* Excerpted passage *
====

Mother, Come Home
written by Paul Hornschemeier
I’m a fan of Paul Hornschemeier’s visual versatility. While it heavily references all of the demigods of the indie comics scene—Charles Burns, Chris Ware, Daniel Clowes, and many of the other creators who are the defining voices of the genre—his style acts like a chameleon, never seeming to settle into any one of these aesthetics for too long. So, when Hornschemeier takes this entire visual lexicon that he has at his disposal and simplifies the heck out of it, you get some interesting results.
Mother, Come Home serves as an introductory volume to a collection of related stories that are presented in subsequent volumes that are listed in the beginning of this second edition but do not seem to actually exist. Whether or not the nonexistence of these books listed in the bibliography is part of the overarching narrative is something I’m not going to venture a guess at, but either way, this book works to construct a portrait of a severely traumatizing childhood that would undoubtedly create a very surreal, gray life if the story were actually pursued beyond this volume.
The parallels between the lonely, inwardly lived lives that Chris Ware writes about and the tale told here are very obvious, but they are not told with the same quiet subtlety. They both pick apart the tiny moments that make up tragedies, but Mother presents these in a much more obvious fashion, which may appeal to those who become impatient with deciphering little visual mysteries. This in itself is a very effective introduction to the significant depth the other comics in the genre present, which isn’t always the easiest thing to dive right into. These similarities, both thematically and visually, don’t go deep enough to be distracting from Hornschemeier’s own narrative, and like it or not, Mother is a story that is very moving—if only because the subject matter is deeply emotional, making the relationship between the reader and its characters immediately relatable.

====

* Dataset records *
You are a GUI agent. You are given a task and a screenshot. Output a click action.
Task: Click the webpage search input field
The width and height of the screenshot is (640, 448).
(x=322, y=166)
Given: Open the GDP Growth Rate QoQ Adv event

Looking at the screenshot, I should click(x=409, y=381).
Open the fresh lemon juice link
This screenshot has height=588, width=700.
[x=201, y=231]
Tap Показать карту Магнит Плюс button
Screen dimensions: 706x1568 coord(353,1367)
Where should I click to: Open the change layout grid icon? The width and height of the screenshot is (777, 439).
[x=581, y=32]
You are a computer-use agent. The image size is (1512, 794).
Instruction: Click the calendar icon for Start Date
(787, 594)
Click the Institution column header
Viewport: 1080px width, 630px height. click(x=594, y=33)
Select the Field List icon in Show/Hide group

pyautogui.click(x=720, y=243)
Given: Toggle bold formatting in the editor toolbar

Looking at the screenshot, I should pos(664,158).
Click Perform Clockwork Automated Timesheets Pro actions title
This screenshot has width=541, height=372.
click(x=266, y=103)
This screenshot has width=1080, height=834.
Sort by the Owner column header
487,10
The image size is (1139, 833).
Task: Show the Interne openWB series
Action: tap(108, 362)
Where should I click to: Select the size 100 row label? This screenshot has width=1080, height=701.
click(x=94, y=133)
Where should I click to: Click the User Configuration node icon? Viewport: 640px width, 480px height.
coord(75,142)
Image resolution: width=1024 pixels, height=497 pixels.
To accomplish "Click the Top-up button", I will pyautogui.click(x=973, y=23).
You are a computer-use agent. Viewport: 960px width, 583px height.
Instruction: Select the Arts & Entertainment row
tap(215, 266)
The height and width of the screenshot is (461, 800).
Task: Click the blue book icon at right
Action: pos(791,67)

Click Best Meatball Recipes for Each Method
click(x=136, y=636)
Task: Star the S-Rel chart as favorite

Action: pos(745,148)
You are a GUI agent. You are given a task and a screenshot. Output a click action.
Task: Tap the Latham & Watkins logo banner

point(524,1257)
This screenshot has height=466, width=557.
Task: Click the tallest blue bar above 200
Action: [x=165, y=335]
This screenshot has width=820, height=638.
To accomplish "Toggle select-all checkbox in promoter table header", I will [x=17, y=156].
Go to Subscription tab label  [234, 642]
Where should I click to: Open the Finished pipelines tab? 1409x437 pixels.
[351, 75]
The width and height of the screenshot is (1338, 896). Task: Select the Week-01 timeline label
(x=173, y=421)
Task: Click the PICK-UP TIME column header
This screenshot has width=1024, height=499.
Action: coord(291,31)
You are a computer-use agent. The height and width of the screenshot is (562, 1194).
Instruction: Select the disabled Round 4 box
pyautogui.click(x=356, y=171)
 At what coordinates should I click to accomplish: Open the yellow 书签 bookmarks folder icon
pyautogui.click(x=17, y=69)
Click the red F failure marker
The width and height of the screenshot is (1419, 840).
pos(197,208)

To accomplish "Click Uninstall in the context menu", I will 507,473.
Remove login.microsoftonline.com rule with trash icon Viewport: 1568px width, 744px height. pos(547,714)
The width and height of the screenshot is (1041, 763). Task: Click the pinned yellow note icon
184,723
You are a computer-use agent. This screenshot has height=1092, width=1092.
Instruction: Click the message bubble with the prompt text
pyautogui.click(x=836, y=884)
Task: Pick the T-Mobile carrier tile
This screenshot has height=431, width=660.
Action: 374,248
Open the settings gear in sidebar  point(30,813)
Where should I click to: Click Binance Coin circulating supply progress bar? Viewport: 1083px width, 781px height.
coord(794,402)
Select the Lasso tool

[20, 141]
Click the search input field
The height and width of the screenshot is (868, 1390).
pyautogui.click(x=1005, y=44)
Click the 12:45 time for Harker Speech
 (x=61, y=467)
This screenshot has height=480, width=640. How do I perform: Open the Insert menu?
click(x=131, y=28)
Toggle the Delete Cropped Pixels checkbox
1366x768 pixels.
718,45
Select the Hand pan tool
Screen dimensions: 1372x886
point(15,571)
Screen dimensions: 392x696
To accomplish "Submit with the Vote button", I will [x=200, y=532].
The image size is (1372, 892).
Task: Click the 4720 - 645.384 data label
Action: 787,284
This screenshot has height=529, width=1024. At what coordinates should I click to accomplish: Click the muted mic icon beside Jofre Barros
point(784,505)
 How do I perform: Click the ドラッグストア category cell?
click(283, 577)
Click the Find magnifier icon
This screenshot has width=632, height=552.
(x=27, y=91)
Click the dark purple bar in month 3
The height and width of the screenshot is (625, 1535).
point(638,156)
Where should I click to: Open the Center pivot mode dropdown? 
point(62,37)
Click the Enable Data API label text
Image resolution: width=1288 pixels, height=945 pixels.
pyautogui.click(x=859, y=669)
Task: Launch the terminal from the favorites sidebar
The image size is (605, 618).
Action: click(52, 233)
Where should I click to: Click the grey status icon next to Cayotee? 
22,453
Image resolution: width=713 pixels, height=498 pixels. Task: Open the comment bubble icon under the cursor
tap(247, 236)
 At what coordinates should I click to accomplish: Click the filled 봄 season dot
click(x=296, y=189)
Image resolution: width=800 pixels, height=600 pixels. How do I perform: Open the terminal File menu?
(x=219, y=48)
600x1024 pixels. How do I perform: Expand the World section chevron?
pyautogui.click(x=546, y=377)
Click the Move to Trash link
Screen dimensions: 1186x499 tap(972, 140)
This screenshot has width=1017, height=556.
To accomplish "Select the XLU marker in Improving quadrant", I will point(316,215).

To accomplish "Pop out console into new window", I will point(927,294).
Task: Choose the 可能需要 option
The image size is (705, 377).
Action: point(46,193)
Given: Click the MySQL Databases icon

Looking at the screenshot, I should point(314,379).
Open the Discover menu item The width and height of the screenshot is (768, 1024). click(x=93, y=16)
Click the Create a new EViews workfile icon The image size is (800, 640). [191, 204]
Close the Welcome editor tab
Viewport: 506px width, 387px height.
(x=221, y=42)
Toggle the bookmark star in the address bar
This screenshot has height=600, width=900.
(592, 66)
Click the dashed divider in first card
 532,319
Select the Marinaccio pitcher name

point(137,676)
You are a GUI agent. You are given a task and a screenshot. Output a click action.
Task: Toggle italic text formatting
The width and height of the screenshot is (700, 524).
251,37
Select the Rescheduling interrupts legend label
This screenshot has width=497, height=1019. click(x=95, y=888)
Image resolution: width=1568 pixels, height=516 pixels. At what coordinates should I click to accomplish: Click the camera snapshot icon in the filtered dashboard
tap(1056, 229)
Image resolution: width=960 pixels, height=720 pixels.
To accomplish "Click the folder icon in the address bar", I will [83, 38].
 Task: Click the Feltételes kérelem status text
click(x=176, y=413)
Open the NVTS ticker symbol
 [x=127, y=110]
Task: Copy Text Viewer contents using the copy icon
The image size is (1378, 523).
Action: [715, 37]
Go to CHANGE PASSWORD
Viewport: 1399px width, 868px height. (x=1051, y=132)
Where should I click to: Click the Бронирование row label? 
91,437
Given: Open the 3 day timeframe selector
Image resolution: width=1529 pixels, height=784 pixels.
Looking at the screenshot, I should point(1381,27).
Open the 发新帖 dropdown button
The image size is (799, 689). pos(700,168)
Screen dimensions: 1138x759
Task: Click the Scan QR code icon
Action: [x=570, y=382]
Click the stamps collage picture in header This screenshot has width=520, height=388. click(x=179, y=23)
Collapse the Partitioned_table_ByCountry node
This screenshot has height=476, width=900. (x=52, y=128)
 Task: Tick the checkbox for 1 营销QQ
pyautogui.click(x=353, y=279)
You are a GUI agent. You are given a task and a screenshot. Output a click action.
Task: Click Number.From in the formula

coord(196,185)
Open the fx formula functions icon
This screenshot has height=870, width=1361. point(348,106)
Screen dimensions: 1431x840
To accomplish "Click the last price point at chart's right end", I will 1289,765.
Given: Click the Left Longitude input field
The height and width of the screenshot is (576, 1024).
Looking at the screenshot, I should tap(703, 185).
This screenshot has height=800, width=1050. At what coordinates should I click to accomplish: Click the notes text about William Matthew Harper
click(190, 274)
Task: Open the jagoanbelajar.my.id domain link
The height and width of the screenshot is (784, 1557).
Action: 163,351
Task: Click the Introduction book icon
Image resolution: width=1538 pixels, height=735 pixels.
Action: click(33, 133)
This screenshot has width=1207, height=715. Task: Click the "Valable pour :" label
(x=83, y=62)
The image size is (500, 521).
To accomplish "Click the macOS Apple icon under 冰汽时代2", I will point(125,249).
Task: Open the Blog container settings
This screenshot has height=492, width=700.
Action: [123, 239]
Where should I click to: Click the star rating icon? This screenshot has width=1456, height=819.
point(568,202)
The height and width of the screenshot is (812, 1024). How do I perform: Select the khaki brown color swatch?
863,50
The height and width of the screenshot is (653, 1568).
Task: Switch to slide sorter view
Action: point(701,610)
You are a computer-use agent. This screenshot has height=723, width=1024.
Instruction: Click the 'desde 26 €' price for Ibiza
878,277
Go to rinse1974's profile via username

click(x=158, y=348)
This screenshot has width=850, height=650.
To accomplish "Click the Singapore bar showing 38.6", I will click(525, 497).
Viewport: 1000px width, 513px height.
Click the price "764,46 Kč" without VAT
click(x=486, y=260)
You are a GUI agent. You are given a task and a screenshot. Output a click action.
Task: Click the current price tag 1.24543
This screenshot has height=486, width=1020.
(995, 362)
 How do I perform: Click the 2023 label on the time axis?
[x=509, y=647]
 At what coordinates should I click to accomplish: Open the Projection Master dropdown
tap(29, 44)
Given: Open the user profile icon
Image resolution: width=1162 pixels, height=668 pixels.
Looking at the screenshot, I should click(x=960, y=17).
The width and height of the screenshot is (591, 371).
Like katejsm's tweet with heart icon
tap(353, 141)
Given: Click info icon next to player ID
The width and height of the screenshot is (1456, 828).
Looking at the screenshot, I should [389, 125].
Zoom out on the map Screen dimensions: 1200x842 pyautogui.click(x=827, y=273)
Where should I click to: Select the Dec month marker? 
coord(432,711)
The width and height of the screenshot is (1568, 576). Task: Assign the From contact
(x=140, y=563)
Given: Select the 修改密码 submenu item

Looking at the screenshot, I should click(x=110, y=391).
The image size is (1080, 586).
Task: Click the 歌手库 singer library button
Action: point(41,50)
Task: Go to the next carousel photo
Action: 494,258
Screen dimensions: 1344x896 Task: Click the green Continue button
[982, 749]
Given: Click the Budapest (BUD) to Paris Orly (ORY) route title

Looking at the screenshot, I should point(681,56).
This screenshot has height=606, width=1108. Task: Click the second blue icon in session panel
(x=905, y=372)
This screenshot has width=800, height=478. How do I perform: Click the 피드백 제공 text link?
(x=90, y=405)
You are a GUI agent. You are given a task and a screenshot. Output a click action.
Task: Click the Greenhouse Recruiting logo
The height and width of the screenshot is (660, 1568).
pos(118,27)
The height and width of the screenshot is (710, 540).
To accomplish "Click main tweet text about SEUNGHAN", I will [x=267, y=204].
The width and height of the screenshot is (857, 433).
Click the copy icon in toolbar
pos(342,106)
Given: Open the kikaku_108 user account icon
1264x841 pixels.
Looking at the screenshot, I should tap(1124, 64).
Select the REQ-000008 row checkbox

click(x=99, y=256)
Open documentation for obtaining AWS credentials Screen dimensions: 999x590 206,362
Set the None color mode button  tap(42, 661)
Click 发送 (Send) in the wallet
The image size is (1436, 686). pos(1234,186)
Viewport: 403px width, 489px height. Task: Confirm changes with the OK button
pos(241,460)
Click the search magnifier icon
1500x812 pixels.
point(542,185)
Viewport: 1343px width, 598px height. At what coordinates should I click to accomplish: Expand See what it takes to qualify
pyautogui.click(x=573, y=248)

====

* List of tasks *
1 – List the indie comics creators that the review of Mother, Come Home names as demigods of the scene.
2 – According to the review of Mother, Come Home, in which edition are the later volumes listed?
3 – Write the next part of the review of Mother, Come Home, continuing from its last sentence.

* Answer set *
1 – Charles Burns, Chris Ware, Daniel Clowes

2 – In the second edition.

3 –
No one smiles. It’s am emotional world presented in emotionless, static drawings and strange greens and beiges. Nothing is visually beautiful, and while all of this would seem to work against the impact of the story, it ultimately conveys a feeling of overwhelming nervousness, or waking up way too early in the morning and blearily staring into an unfamiliar world, and this is what infects you until it all makes sense. While I would not call Mother a masterpiece, as some have, it works on a level that takes some time to completely sink into, and ends on a weirdly satisfying note.
While there is no violence or profanity present, the theme of suicide and mental illness is prevalent—but treated very, very delicately, almost as if we’re children who need to be protected from these aspects of life, much like the protagonist of the story itself. It is not a light read, but it feels much lighter than the works that it seeks to shadow, and should be a welcome addition to any collection.